It is the prohibitionist moralism and political despotism of Imperial Rome, with regard to the increasing prohibitionism of Stoicism, and finally the complete moralisation of asceticism and sexuality in Christianity, becoming dominant in the later stages of the Empire, when the state becomes more explicitly removed from republican rule, that Foucault considers to have taken some aspects of antique ethics towards positions which undermine care of the self, in its best senses. It must also be said that Foucault sees some necessary emergence of the self in all historical phases, and that mixed evaluations are attached to all phases. Even given that, he clearly has a particular interest and positive evaluation of the antique self in the phase before Christianity, and particularly before the Roman Republic gave way to the Empire. Though he sees value in the emergence of Christianity as the dominant source of ethics, he does give greater value to the earlier phase. Schuld argues in Foucault and Augustine, that Foucault can be particularly illuminated by a comparison with Augustine. Though the comparison is worth making, the overall emphasis in Foucault is to give the highest value to the emergence of care of the self, from the use of pleasure that is being discussed here. There is no simple nostalgia, a belief in restoring what has been lost, but clearly a belief that the later hermeneutics of the self should be grasped through a reinvigorated appreciation of the earlier phase. The value is given to that moment, preceding prohibitionism and the hermeneutics of the self. That even applies to Plato, who does not have the ‘hermeneutics of the self’ which Foucault associates with early Christianity. That is Plato does not consider desire to reveal, and be identical with, the deepest nature of the ‘real’ self. That would be the wrong kind of ontology and interpretation.

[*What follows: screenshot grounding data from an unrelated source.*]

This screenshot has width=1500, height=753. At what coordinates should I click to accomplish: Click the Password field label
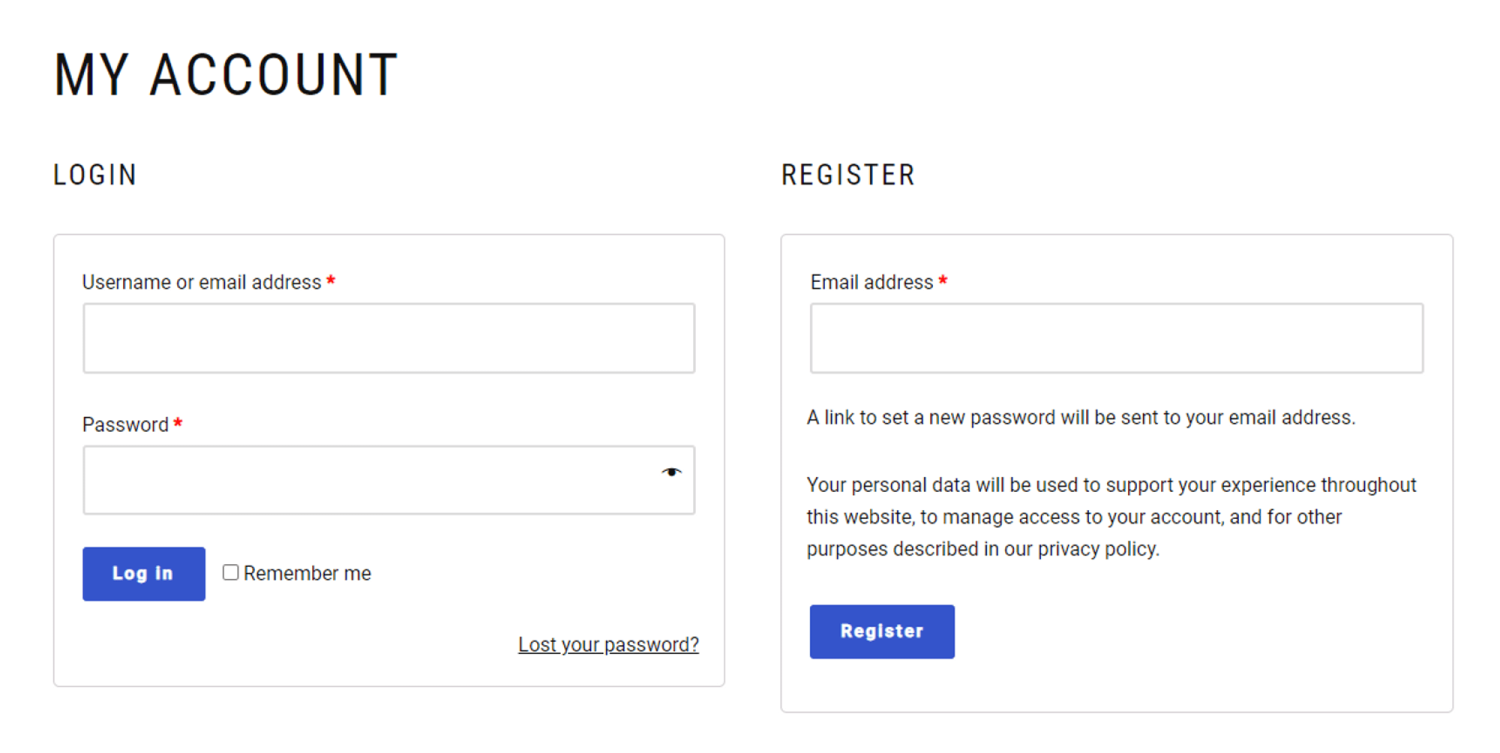pos(125,425)
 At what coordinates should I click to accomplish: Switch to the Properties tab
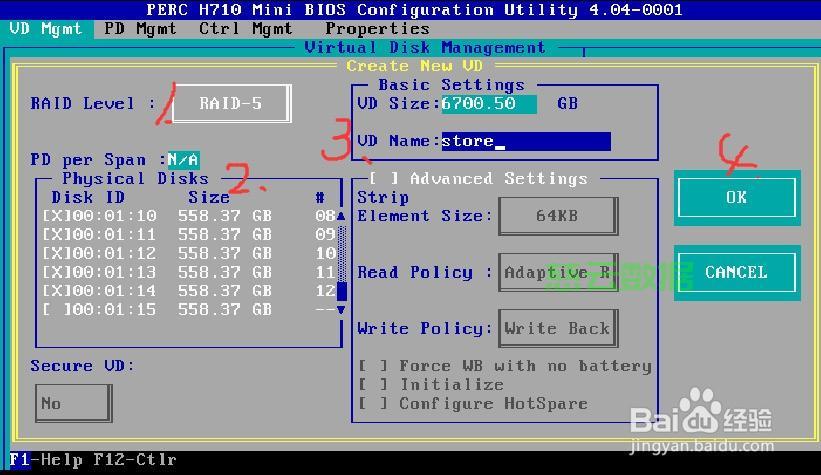(377, 29)
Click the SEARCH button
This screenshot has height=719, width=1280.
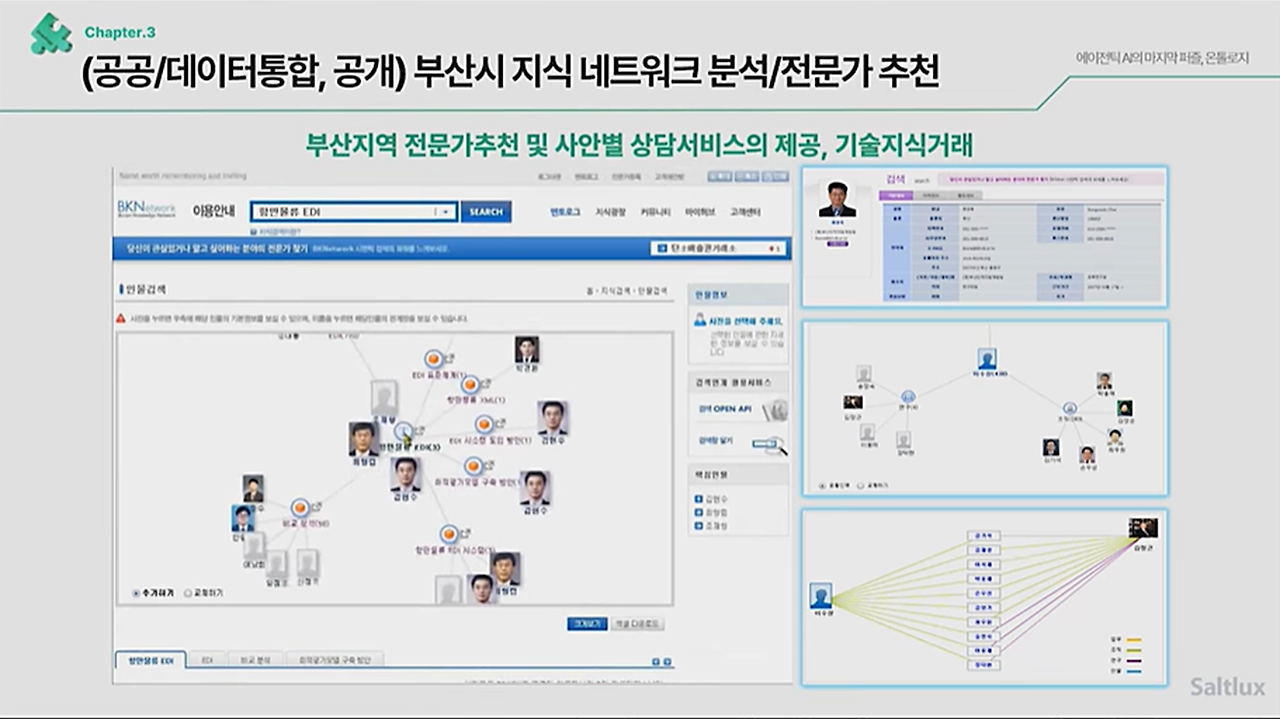(x=487, y=211)

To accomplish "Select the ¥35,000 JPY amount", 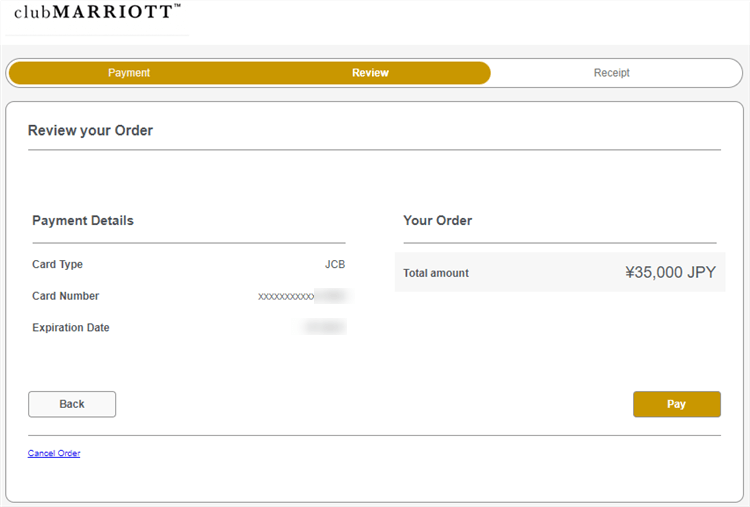I will coord(670,272).
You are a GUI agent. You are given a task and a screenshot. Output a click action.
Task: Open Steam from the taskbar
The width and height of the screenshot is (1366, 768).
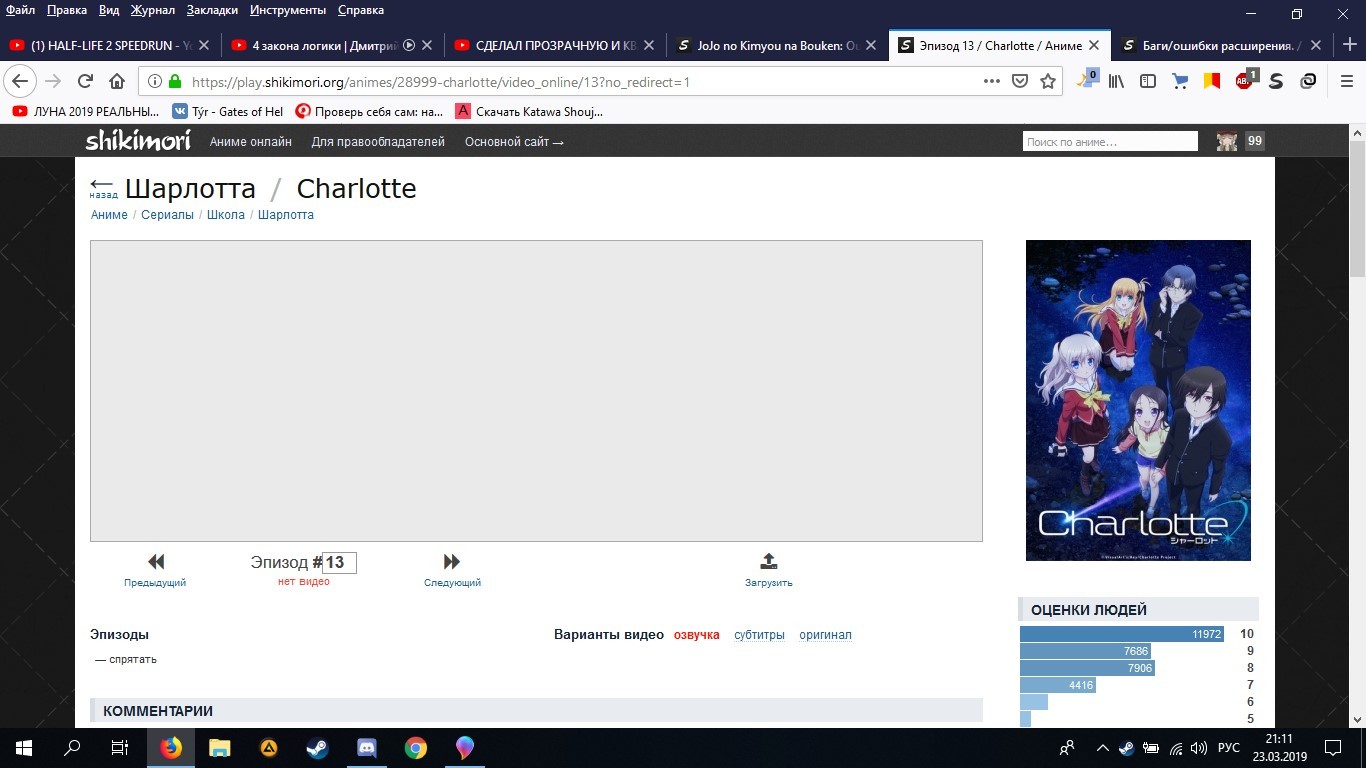[318, 748]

The idea of a structural, instrumental and ontological, relation with the self, which is also the relation with truth is strongly emphasised by Foucault in The Uses of Pleasure as can be seen in the passages previously cited. One thing that Foucault suggests is that there is no individuation at the level of a desiring subject, as individuation emerges in forms of sef-relation, and following from that, the moderate subject, a subject that is self-limiting in its desires, is not an epistemological form of subjecthood. The relation with truth, which is an ontological condition, precedes the epistemological form of knowing relation with self, and other objects. There is a more basic status of the relation, which rests on pre-conceptual encounters with things, as compared to the conceptual grasp of things as objects of knowledge. This can be understood in relation to Heidegger on ontology and epistemology in Being and Time and Kant and the Problem of Metaphysics. This provides a major of the context for how Foucault’s account of ethical stylisation is something distinct from individual singular orientation towards knowledge, but is embedded in the ontology of the self, with reference to instruments and structures of that self. That is the basis of knowledge in a non-epistemic sense, and the basis of ethics.
The ontological aspect also comes up in other commentary on Plato, where Foucault refers to how he limits the self through the relation with truth: where the individual recognises its own being, it recognises the need for restraint. There is a double relation with ontology here: a relation to the nature of being, and the nature of truth as a question of what is adequate to being. In Plato’s texts on love, Symposium and Phaedrus, questions of love become questions of relation with truth. The discussion moves from the object of knowledge, and love, to the truth of which the subject is capable. What Plato means by truth is at work for Foucault in structural, instrumental, and ontological, conditions for self-restraint. This establishes a moderate individual, it does not establish anything like the Christian self, where the inner life of the individual is interpreted in such a way, as to make it the object of epistemology, of epistemologically loaded hermeneutics of an abstract kind. The lack of this Christian self is one reason why the ‘style as unlimited self-creation’ interpretation of Foucault is inappropriate to what he says about care of the self. That view of style would need the Christian self, and that only exists as an ascetic self. The idea of a self-stylising self in the sense attributed to Foucault, could only be a produce of the ascetic Christian self taking itself as object, if we follow Foucault’s arguments.
Epistemology has a meaning for Foucault beyond that of organising knowledge. Evidently, Foucault himself, was concerned with knowledge and made modes of knowledge the topic of Archaeology of Knowledge and The Order of Things. ‘Epistemology’ for Foucault in History of Sexuality is a marker for a negative way of thinking about knowledge, which is too abstract and universal, which tries to find abstract objects of universal laws. His texts on knowledge challenge all claims to knowledge of objects, independent of changeable assumptions of what knowledge is and what its objects are. Hacking, Gutting, and Han, have explored these issues in Foucault, in particularly illuminating detail. This anti-epistemological attitude to knowledge is carried through in the later texts considered here. Foucault’s negative approach to ‘epistemology’, is a defence of a position in which he defends the variable forms of knowing from the rigidities of universalising epistemology.